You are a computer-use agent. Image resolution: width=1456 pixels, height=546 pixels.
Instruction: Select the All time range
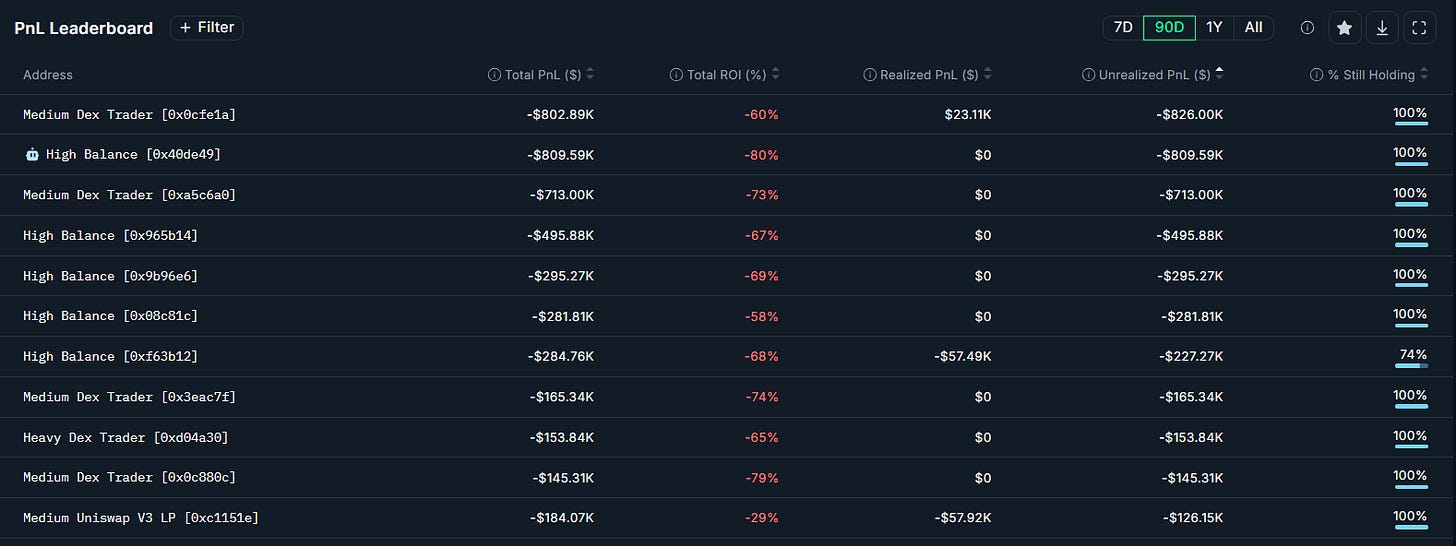pyautogui.click(x=1253, y=28)
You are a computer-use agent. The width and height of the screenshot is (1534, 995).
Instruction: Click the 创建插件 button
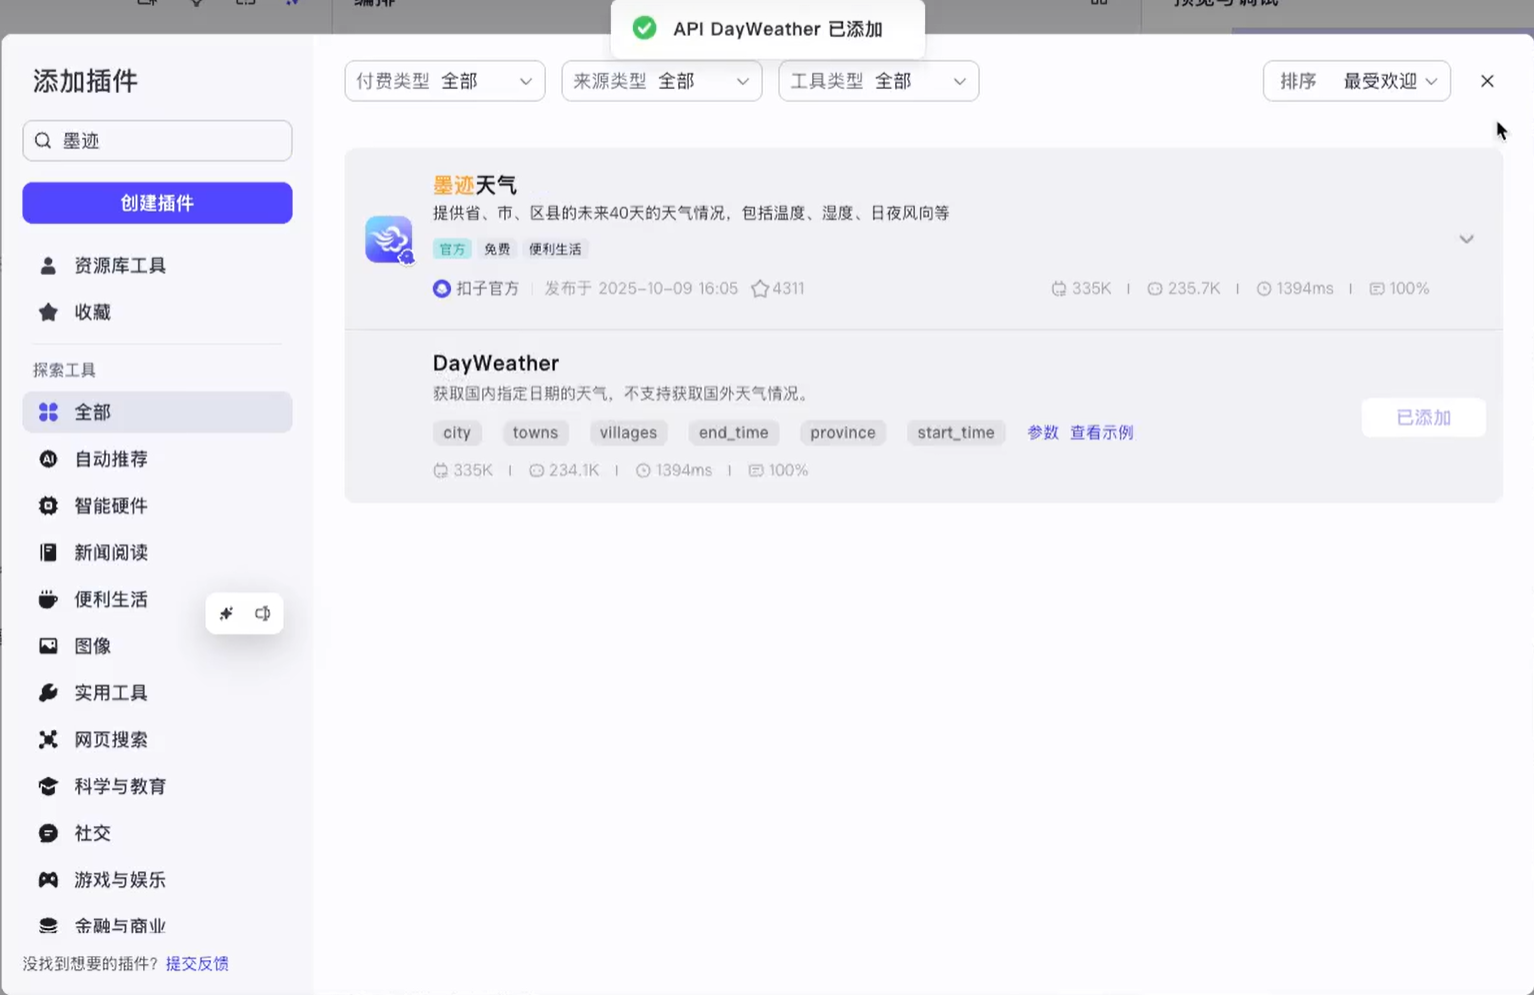[x=156, y=202]
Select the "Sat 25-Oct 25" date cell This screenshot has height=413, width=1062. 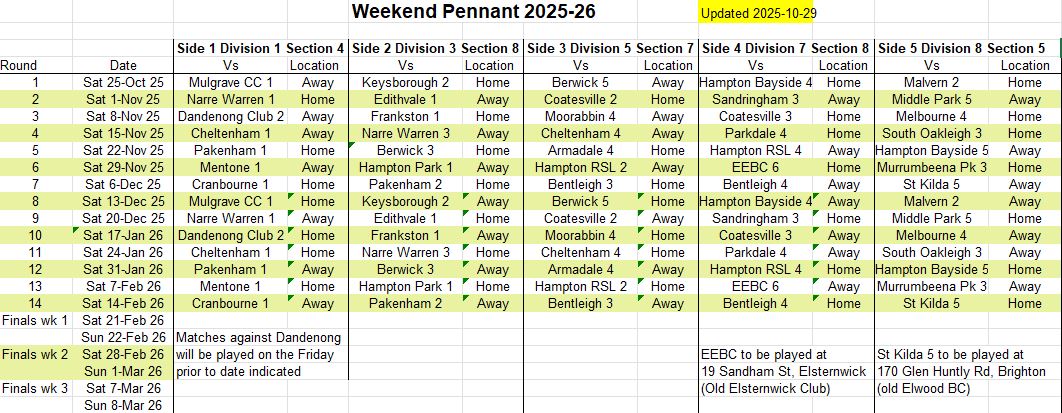tap(123, 82)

Requirement:
Show every line of the data in which the word "computer" appears.

Answer area:
You are a computer-use agent. Image resolution: width=1456 pixels, height=546 pixels.
You are a computer-use agent. The width and height of the screenshot is (1534, 995).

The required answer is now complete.